# [EXERCISE AIM]
All lines from the one containing "Add media with the plus icon" to the end of the data below are to be returned exactly, both ends included, with nothing added.

# [INPUT]
- Opening Delimiter -

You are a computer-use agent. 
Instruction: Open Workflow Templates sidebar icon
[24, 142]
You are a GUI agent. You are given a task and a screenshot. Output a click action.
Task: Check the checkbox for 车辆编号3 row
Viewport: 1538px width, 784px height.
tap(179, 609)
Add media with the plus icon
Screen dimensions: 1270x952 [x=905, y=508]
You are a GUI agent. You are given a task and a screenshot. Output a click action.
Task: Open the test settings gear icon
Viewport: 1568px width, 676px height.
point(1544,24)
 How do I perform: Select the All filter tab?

- Closing Delimiter -

# [TASK ANSWER]
Add media with the plus icon
Screen dimensions: 1270x952 [x=905, y=508]
You are a GUI agent. You are given a task and a screenshot. Output a click action.
Task: Open the test settings gear icon
Viewport: 1568px width, 676px height.
point(1544,24)
 How do I perform: Select the All filter tab?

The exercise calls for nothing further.